WORK INSTRUCTION: Revise the listing below by replacing every "Locate an element on the screen" with "Find an element on the screen", leaving everything else unchanged.

[SOURCE MATERIAL]

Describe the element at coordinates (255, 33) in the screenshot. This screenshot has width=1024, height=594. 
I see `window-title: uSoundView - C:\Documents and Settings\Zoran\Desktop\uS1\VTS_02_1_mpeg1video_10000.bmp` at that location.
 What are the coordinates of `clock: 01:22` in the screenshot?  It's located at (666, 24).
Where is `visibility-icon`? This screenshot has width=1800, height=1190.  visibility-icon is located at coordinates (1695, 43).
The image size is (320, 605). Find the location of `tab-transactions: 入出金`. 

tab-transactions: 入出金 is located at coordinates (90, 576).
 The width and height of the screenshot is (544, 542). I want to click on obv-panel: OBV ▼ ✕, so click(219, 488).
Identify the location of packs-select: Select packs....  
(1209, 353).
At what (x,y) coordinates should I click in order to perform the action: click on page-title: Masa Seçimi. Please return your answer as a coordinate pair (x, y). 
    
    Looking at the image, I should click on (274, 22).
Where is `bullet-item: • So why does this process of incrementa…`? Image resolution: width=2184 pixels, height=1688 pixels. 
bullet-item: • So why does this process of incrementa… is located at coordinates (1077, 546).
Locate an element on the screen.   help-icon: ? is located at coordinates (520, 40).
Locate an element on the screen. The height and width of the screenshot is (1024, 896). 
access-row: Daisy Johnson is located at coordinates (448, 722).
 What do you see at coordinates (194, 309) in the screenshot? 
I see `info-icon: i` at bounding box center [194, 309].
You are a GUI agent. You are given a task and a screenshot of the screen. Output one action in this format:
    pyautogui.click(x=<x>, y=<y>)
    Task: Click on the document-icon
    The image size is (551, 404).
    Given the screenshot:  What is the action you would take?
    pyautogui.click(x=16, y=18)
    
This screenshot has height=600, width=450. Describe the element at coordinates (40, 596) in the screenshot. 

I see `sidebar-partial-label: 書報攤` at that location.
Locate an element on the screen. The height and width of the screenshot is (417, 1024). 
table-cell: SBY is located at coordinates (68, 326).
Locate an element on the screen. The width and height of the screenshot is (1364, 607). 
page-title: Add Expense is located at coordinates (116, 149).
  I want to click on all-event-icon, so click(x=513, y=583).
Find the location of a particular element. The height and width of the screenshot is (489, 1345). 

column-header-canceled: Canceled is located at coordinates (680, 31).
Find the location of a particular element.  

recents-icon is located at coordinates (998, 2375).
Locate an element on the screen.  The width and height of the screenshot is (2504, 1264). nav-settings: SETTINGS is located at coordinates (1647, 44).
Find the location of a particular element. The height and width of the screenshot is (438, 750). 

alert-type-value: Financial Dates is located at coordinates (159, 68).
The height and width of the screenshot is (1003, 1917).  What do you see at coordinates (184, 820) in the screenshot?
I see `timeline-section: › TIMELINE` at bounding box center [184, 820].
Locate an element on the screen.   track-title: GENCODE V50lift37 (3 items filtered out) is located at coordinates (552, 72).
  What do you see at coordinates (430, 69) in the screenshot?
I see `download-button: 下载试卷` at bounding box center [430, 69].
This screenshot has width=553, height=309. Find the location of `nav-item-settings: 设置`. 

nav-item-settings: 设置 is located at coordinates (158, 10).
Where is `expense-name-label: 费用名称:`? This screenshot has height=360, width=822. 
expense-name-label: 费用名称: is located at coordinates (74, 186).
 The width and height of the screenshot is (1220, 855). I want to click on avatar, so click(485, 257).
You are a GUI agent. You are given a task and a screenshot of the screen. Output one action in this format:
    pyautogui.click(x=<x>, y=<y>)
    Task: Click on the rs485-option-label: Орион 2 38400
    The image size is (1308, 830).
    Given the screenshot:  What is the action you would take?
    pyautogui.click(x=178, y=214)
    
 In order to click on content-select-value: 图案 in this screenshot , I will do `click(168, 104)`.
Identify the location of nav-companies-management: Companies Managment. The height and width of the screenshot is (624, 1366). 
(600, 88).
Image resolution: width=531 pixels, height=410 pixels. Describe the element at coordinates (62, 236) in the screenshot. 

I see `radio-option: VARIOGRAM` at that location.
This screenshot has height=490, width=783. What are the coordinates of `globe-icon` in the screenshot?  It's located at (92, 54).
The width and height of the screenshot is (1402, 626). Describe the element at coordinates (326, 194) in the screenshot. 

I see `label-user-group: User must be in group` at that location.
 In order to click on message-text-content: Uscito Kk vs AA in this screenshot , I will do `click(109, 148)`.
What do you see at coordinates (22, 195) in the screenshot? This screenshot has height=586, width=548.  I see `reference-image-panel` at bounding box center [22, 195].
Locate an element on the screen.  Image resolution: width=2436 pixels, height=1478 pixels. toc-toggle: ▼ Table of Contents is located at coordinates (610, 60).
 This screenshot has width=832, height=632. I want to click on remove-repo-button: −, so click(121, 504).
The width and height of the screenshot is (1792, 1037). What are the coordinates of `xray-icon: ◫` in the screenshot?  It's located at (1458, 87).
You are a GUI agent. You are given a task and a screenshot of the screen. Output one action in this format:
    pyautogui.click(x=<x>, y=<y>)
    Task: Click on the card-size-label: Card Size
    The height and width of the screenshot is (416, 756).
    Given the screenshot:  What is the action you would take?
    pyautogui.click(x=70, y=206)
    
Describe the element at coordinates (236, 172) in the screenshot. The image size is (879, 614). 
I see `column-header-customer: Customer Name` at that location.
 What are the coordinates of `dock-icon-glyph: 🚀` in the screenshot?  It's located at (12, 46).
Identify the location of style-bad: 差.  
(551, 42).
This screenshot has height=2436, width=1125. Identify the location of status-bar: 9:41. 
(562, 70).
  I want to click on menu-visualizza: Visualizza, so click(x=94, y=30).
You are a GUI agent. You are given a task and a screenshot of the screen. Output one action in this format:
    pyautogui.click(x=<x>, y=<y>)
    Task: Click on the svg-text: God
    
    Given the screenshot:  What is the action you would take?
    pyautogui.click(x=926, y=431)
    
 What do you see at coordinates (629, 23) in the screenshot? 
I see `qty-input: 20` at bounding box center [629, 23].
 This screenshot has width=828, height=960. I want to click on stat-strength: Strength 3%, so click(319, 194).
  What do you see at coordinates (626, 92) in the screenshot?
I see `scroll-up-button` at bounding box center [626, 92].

[/SOURCE MATERIAL]

SOLUTION TO THIS EXERCISE:
Describe the element at coordinates (255, 33) in the screenshot. This screenshot has width=1024, height=594. 
I see `window-title: uSoundView - C:\Documents and Settings\Zoran\Desktop\uS1\VTS_02_1_mpeg1video_10000.bmp` at that location.
 What are the coordinates of `clock: 01:22` in the screenshot?  It's located at (666, 24).
Where is `visibility-icon`? This screenshot has width=1800, height=1190.  visibility-icon is located at coordinates (1695, 43).
The image size is (320, 605). Find the location of `tab-transactions: 入出金`. 

tab-transactions: 入出金 is located at coordinates (90, 576).
 The width and height of the screenshot is (544, 542). I want to click on obv-panel: OBV ▼ ✕, so click(219, 488).
Identify the location of packs-select: Select packs....  
(1209, 353).
At what (x,y) coordinates should I click in order to perform the action: click on page-title: Masa Seçimi. Please return your answer as a coordinate pair (x, y). 
    
    Looking at the image, I should click on (274, 22).
Where is `bullet-item: • So why does this process of incrementa…`? Image resolution: width=2184 pixels, height=1688 pixels. 
bullet-item: • So why does this process of incrementa… is located at coordinates (1077, 546).
Find an element on the screen.   help-icon: ? is located at coordinates (520, 40).
Find an element on the screen. The height and width of the screenshot is (1024, 896). 
access-row: Daisy Johnson is located at coordinates (448, 722).
 What do you see at coordinates (194, 309) in the screenshot? 
I see `info-icon: i` at bounding box center [194, 309].
You are a GUI agent. You are given a task and a screenshot of the screen. Output one action in this format:
    pyautogui.click(x=<x>, y=<y>)
    Task: Click on the document-icon
    The image size is (551, 404).
    Given the screenshot:  What is the action you would take?
    pyautogui.click(x=16, y=18)
    
This screenshot has height=600, width=450. Describe the element at coordinates (40, 596) in the screenshot. 

I see `sidebar-partial-label: 書報攤` at that location.
Find an element on the screen. The height and width of the screenshot is (417, 1024). 
table-cell: SBY is located at coordinates (68, 326).
Find an element on the screen. The width and height of the screenshot is (1364, 607). 
page-title: Add Expense is located at coordinates (116, 149).
  I want to click on all-event-icon, so click(x=513, y=583).
Find the location of a particular element. The height and width of the screenshot is (489, 1345). 

column-header-canceled: Canceled is located at coordinates (680, 31).
Find the location of a particular element.  

recents-icon is located at coordinates (998, 2375).
Find an element on the screen.  The width and height of the screenshot is (2504, 1264). nav-settings: SETTINGS is located at coordinates (1647, 44).
Find the location of a particular element. The height and width of the screenshot is (438, 750). 

alert-type-value: Financial Dates is located at coordinates (159, 68).
The height and width of the screenshot is (1003, 1917).  What do you see at coordinates (184, 820) in the screenshot?
I see `timeline-section: › TIMELINE` at bounding box center [184, 820].
Find an element on the screen.   track-title: GENCODE V50lift37 (3 items filtered out) is located at coordinates (552, 72).
  What do you see at coordinates (430, 69) in the screenshot?
I see `download-button: 下载试卷` at bounding box center [430, 69].
This screenshot has width=553, height=309. Find the location of `nav-item-settings: 设置`. 

nav-item-settings: 设置 is located at coordinates (158, 10).
Where is `expense-name-label: 费用名称:`? This screenshot has height=360, width=822. 
expense-name-label: 费用名称: is located at coordinates (74, 186).
 The width and height of the screenshot is (1220, 855). I want to click on avatar, so click(485, 257).
You are a GUI agent. You are given a task and a screenshot of the screen. Output one action in this format:
    pyautogui.click(x=<x>, y=<y>)
    Task: Click on the rs485-option-label: Орион 2 38400
    The image size is (1308, 830).
    Given the screenshot:  What is the action you would take?
    pyautogui.click(x=178, y=214)
    
 In order to click on content-select-value: 图案 in this screenshot , I will do `click(168, 104)`.
Identify the location of nav-companies-management: Companies Managment. The height and width of the screenshot is (624, 1366). 
(600, 88).
Image resolution: width=531 pixels, height=410 pixels. Describe the element at coordinates (62, 236) in the screenshot. 

I see `radio-option: VARIOGRAM` at that location.
This screenshot has height=490, width=783. What are the coordinates of `globe-icon` in the screenshot?  It's located at (92, 54).
The width and height of the screenshot is (1402, 626). Describe the element at coordinates (326, 194) in the screenshot. 

I see `label-user-group: User must be in group` at that location.
 In order to click on message-text-content: Uscito Kk vs AA in this screenshot , I will do `click(109, 148)`.
What do you see at coordinates (22, 195) in the screenshot? This screenshot has height=586, width=548.  I see `reference-image-panel` at bounding box center [22, 195].
Find an element on the screen.  Image resolution: width=2436 pixels, height=1478 pixels. toc-toggle: ▼ Table of Contents is located at coordinates (610, 60).
 This screenshot has width=832, height=632. I want to click on remove-repo-button: −, so click(121, 504).
The width and height of the screenshot is (1792, 1037). What are the coordinates of `xray-icon: ◫` in the screenshot?  It's located at (1458, 87).
You are a GUI agent. You are given a task and a screenshot of the screen. Output one action in this format:
    pyautogui.click(x=<x>, y=<y>)
    Task: Click on the card-size-label: Card Size
    The height and width of the screenshot is (416, 756).
    Given the screenshot:  What is the action you would take?
    pyautogui.click(x=70, y=206)
    
Describe the element at coordinates (236, 172) in the screenshot. The image size is (879, 614). 
I see `column-header-customer: Customer Name` at that location.
 What are the coordinates of `dock-icon-glyph: 🚀` in the screenshot?  It's located at (12, 46).
Identify the location of style-bad: 差.  
(551, 42).
This screenshot has height=2436, width=1125. Identify the location of status-bar: 9:41. 
(562, 70).
  I want to click on menu-visualizza: Visualizza, so click(x=94, y=30).
You are a GUI agent. You are given a task and a screenshot of the screen. Output one action in this format:
    pyautogui.click(x=<x>, y=<y>)
    Task: Click on the svg-text: God
    
    Given the screenshot:  What is the action you would take?
    pyautogui.click(x=926, y=431)
    
 What do you see at coordinates (629, 23) in the screenshot? 
I see `qty-input: 20` at bounding box center [629, 23].
 This screenshot has width=828, height=960. I want to click on stat-strength: Strength 3%, so click(319, 194).
  What do you see at coordinates (626, 92) in the screenshot?
I see `scroll-up-button` at bounding box center [626, 92].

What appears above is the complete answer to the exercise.